I software applicativi rappresentano il principale mezzo tecnologico di cui le imprese fanno da tempo largo uso per processare, automatizzare e standardizzare il lavoro prima svolto in larga parte dal lavoratore, secondo schemi aziendali precostituiti.
Gli esempi sono tanti.
Emblematica poiché la prima ad avere avuto questo tipo di evoluzione è l’attività di customer care, ovvero i call o contact center, svolta da operatori che hanno visto sempre più vincolato e sostituito il proprio lavoro umano dall’uso della macchina. In tal senso, si pensi al fatto che mentre prima erano gli operatori a chiamare i potenziali clienti adesso è il programma stesso ad avviare in automatico le chiamate “in uscita”.
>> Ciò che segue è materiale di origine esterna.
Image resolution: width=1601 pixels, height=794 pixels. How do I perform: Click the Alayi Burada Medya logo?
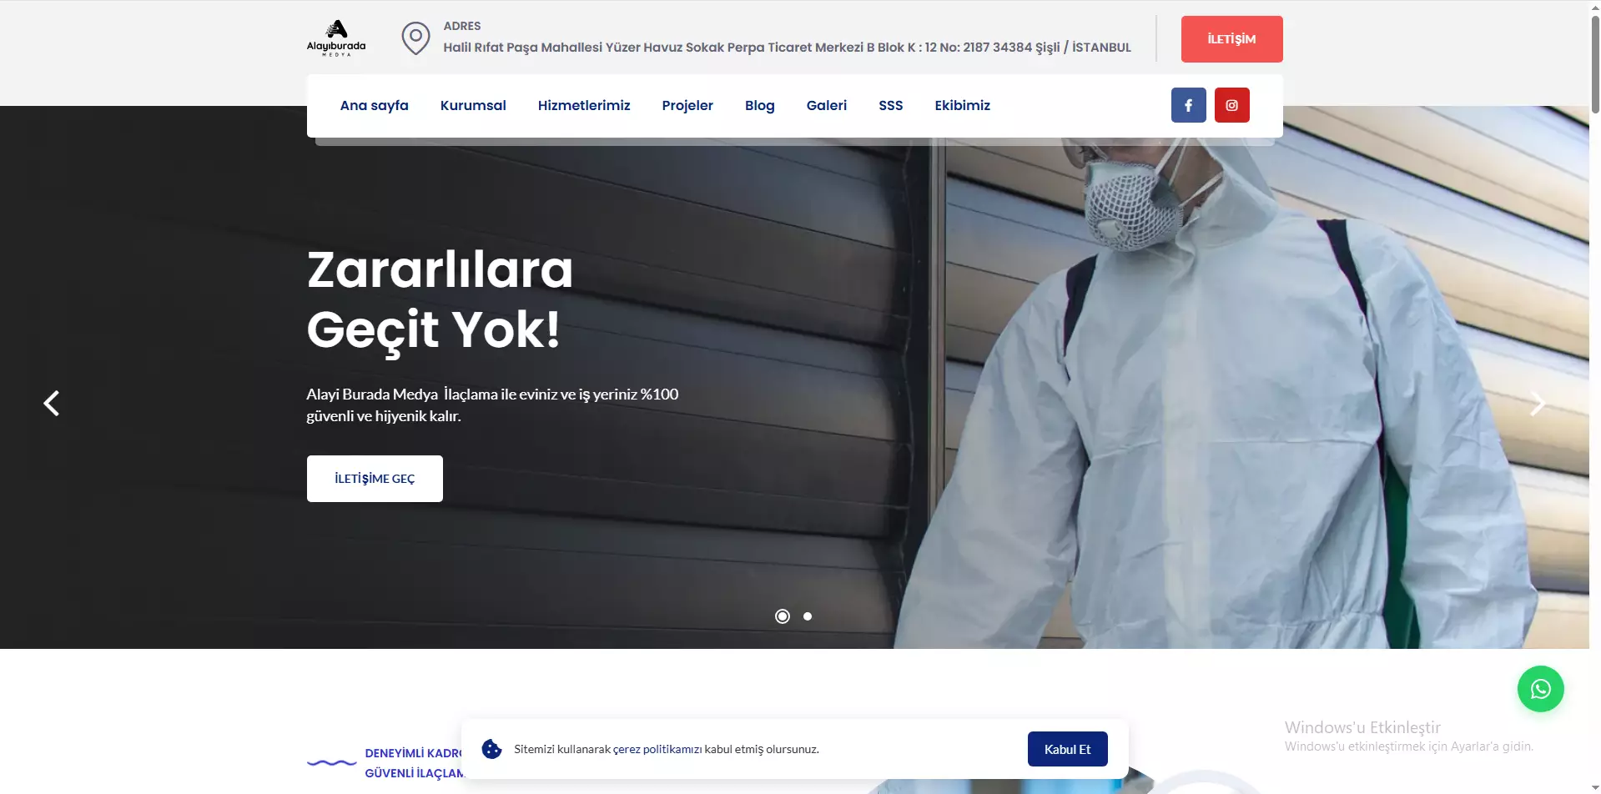tap(335, 37)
Nel tempo, questa transizione tecnologica ha invaso altri settori, come quello bancario, l’intero comparto delle telecomunicazioni, quello energetico, quello della logistica, quello della pubblica amministrazione e più in generale attività settorialmente trasversali che per la loro natura impiegatizia si prestano a un tale processo.
Non solo impiegati però, anche i lavoratori con più alti livelli di qualifica stanno subendo lo stesso destino, come gli ingegneri assunti nelle grandi aziende che stanno assistendo a una graduale trasposizione delle competenze e del know how tecnico nei sistemi informatici, al punto tale che la loro attività è sempre più spesso assimilabile a quella del semplice data entry.
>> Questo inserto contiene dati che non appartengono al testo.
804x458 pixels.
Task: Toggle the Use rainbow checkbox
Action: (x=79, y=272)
Non è un caso che crescono esponenzialmente le cause contro il demansionamento.
In una situazione del genere, l’unica possibilità di tutelare il proprio lavoro il più a lungo possibile è prendere coscienza delle possibilità di difesa dal punto di vista giuridico.
Sotto questo profilo, va detto intanto che nell’attuale fase di transizione tecnologica il problema non è tanto la sostituzione dei lavoratori con le macchine quanto – data una determinata tecnologia – la sostituzione con lavoratori in outsourcing che costano meno, essendosi comunque le competenze appiattitesi verso il basso. Insomma, perché pagare un professionista per fare una banale attività di data entry o back office quando il mercato abbonda di neolaureati pagati molto meno che possono farlo senza una esperienza pregressa?
Ecco perché soprattutto nell’ultimo decennio sono state avviate da migliaia di lavoratori cause collettive contro cessioni di ramo e appalti (outsourcing).
Questa fase è ancora in pieno sviluppo, e le vertenze hanno sino a ora tutelato moltissimi lavoratori.
La fase ulteriore della transizione tecnologica che ruota attorno al concetto di IA potrebbe determinare effettivamente la sostituzione in toto di determinati lavori con le applicazioni informatiche, quindi l’eliminazione di masse di posti di lavoro.
Queste cose però in genere i mercati non le rendono subito visibili, come non hanno subito chiarito che la precarizzazione e il depotenziamento dei contratti collettivi per diminuire le retribuzioni sarebbero avvenuti già con questa prima fase di transizione, celata dietro il ricorso massivo all’outsourcing.
L’esperienza ci suggerisce che lo scenario più probabile sarà la spinta alle riorganizzazioni aziendali su larga scala per canalizzare i dipendenti in società controllare che lavorano in appalto, così da potere meglio gestire crisi occupazionali che magari restando nella grande azienda verrebbero evitate o ridimensionate, consentendo il tal modo a più lavoratori possibili di arrivare al traguardo della pensione.
Ecco che gli strumenti giuridici a difesa del lavoro in queste specifiche circostanze giocano un ruolo fondamentale, così come giocare d’anticipo.